How to help your son/daughter prepare for the GCSEs in 2007 (updated Mar 07)

Time is running very short:

  • holiday time in Year 11 must be used for revision - keep nagging! A revision session should be 20-30 mins, then a short break. NB pupils are allowed notes in their 'working school copies' of the anthology and novel but will receive 'clean' copies only to use in the examination
  • pupils must revise poems by Clarke and Heaney OR Armitage and Duffy for Literature, together with some pre-1914 poems, and Poems from Different Cultures for Language
  • recommended key poems for Literature (2007): Follower, Digging, Storm on the Island, Death of a Naturalist, At a Potato Digging, Cold Knap Lake, Catrin, The Field Mouse, Sonnet, Patrolling Barnegat, The Affliction of Margaret, A Difficult Birth, On My First Sonne
  • note that the key Literature poems are worth a staggering 40% of the final GCSE grade; candidates have only one hour in the examination in which to achieve this
  • if you wish to purchase printed revision notes, I recommend the York notes for Mockingbird and the York Notes (in one volume, at £4.99) on Poetry by Clarke and Heaney, plus pre-1914 selection
  • Literature candidates MUST reread and learn the set novel, To Kill a Mockingbird (2007) chapter by chapter
  • for excellent free notes online, go to Andrew Moore's site
  • all pupils should use our 'basics' booklet to revise grammar, and must make personal spelling lists based on their own errors
  • ALL outstanding coursework must be finished on time; end of autumn term is the last chance to complete missing pieces

    Revision sessions should follow the pattern: recap (WITHOUT looking at the text or notes)-revise (looking at the text and notes)-recall(shutting the text and notes and going over in the mind to 'fix'); timing: 3 mins, 14 mins, 3 mins.

    Parents can

    · help with the recap: ask, 'Tell me all you can remember about the first two chapters of your novel/ the poems by Gillian Clarke.'
    · open up the Anthology to the set poems, read out part of a poem and ask, 'Where is this from?
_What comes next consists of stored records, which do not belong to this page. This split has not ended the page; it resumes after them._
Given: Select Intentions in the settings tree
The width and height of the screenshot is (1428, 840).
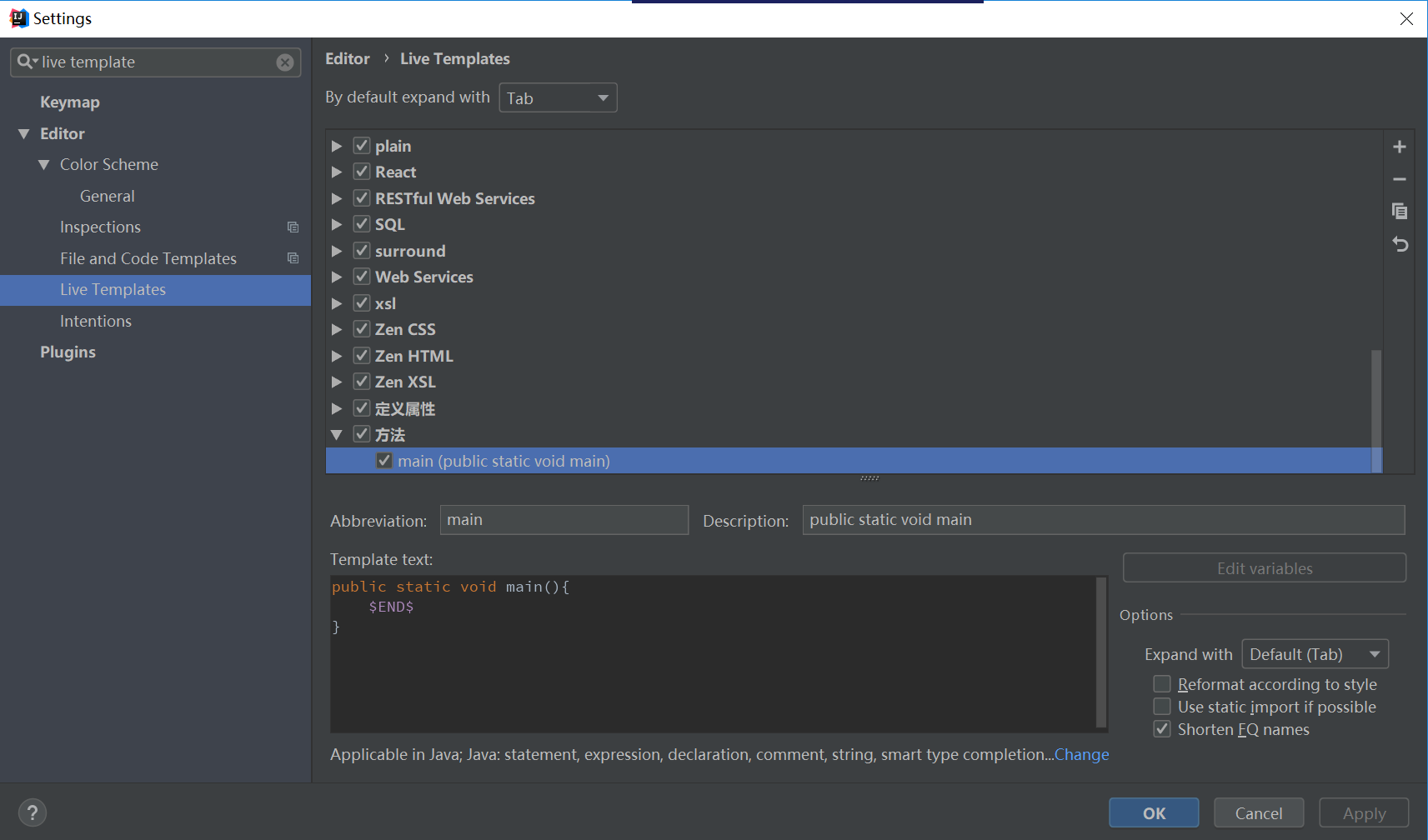Looking at the screenshot, I should (x=96, y=321).
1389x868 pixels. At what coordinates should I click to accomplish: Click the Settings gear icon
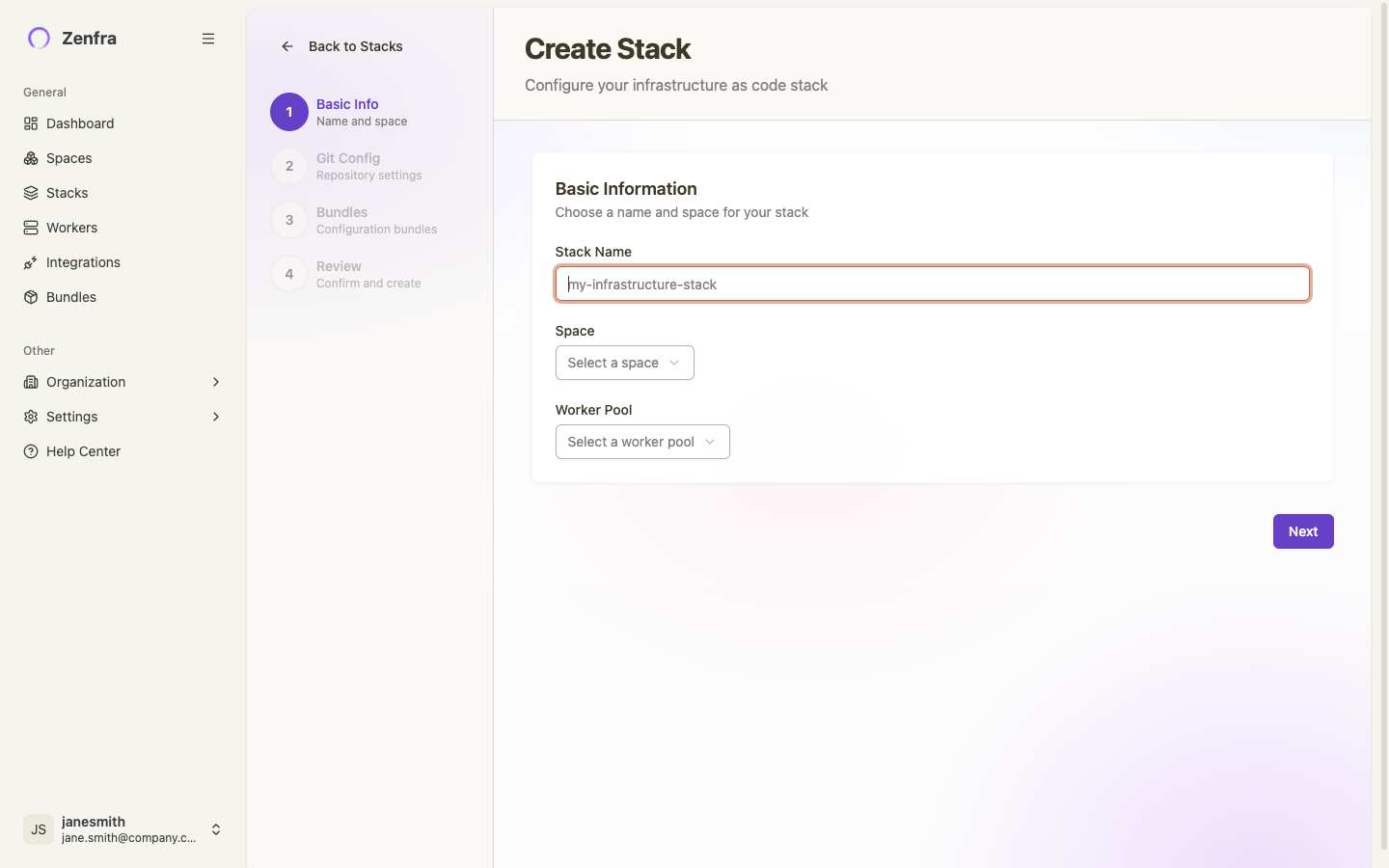tap(31, 417)
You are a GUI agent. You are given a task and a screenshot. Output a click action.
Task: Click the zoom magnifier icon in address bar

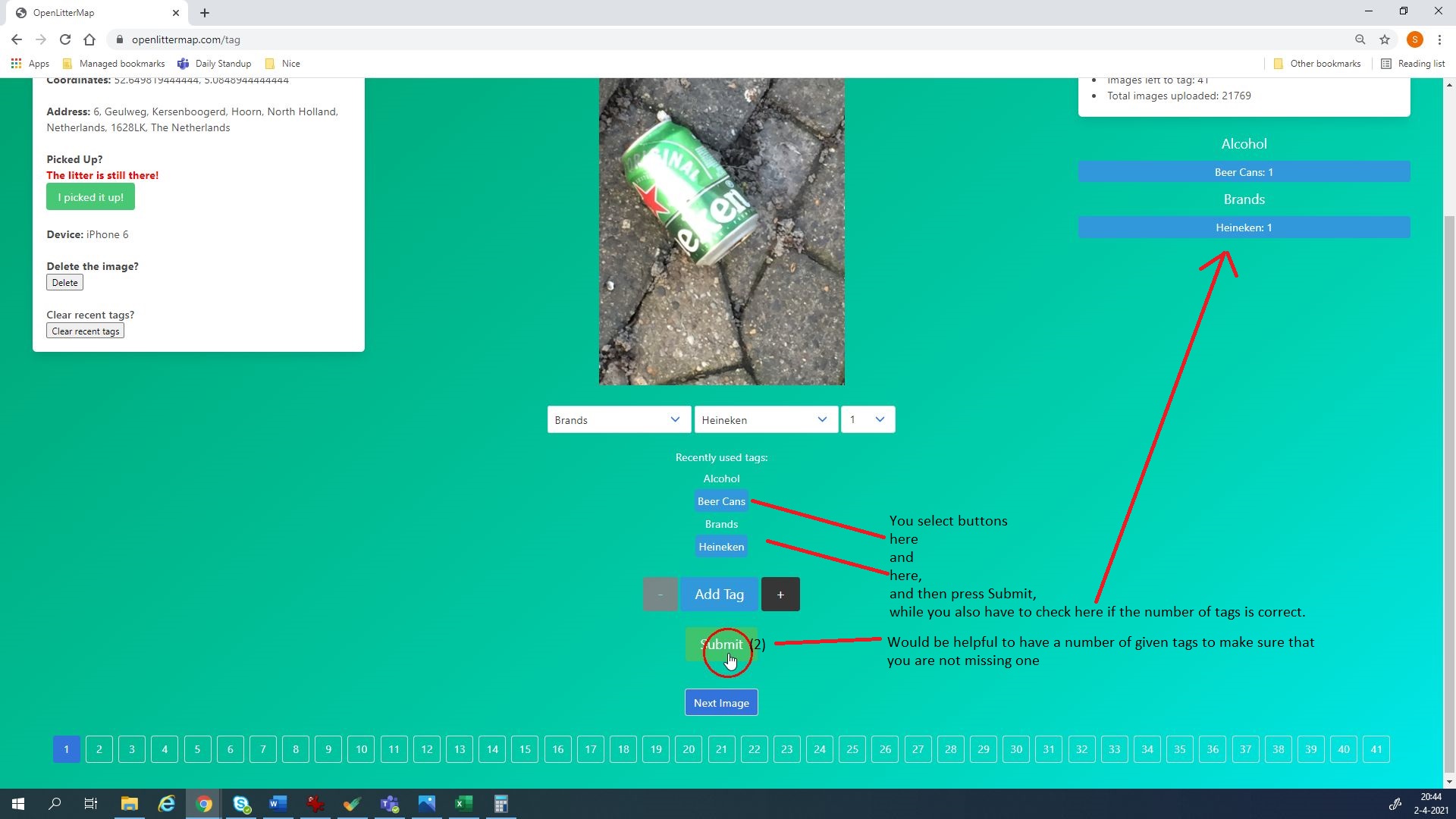pyautogui.click(x=1360, y=39)
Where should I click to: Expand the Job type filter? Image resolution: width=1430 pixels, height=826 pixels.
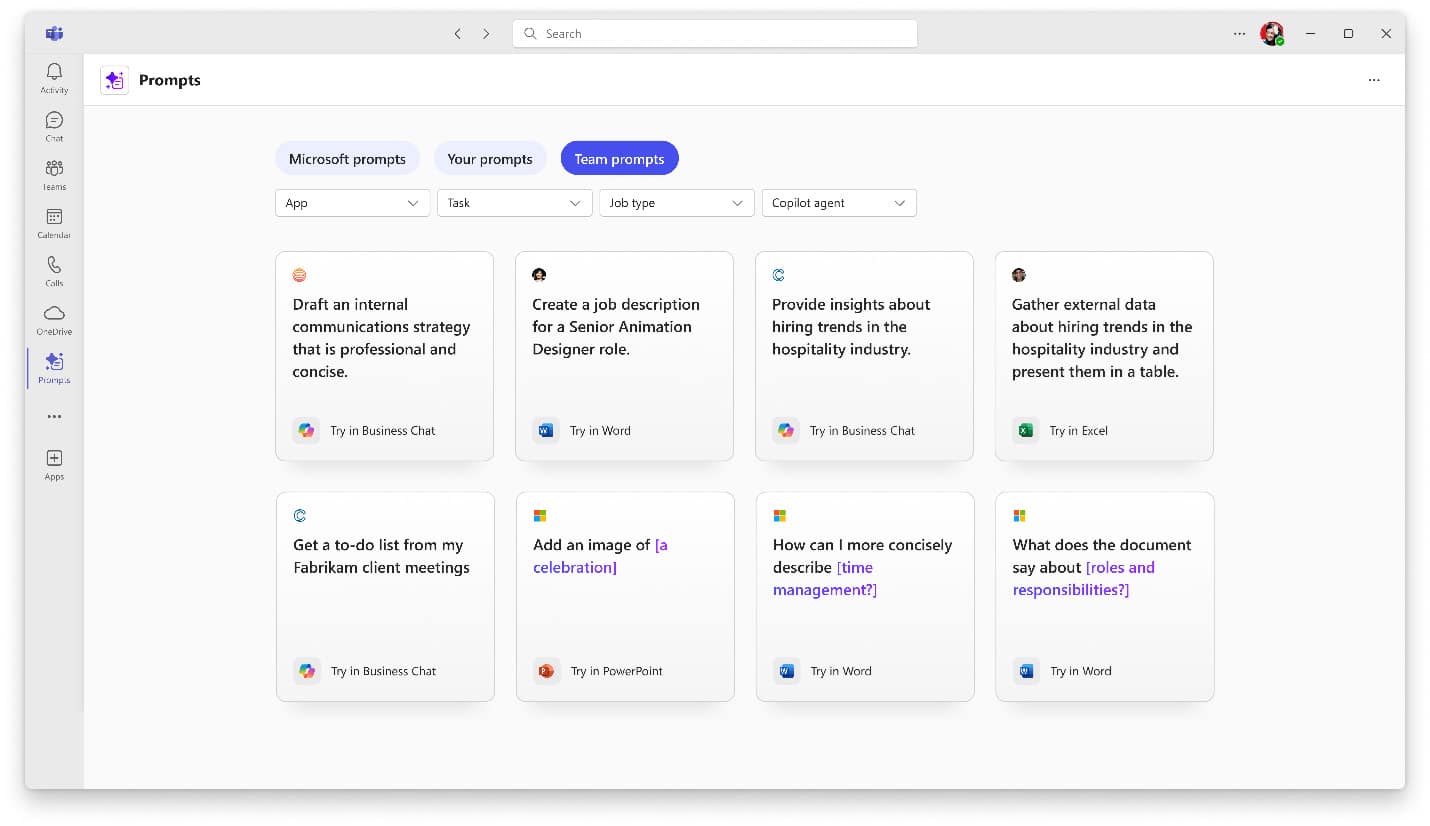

What does it mean? Explain the meaning to me.'
    · challenge sons to go beyond the surface meaning; ask, 'What is the subtle meaning or the hidden message?
    · do the same with the novel (the one exam essay, for which 45 minutes are allowed, is worth 30%, so a VERY thorough knowledge is vital for that high grade); ask about character and theme
    · encourage the use of revision notes
    · encourage the use of the Internet
    · encourage ACTIVE revision with a friend round, each asking the other the 'recap' and 'recall' questions.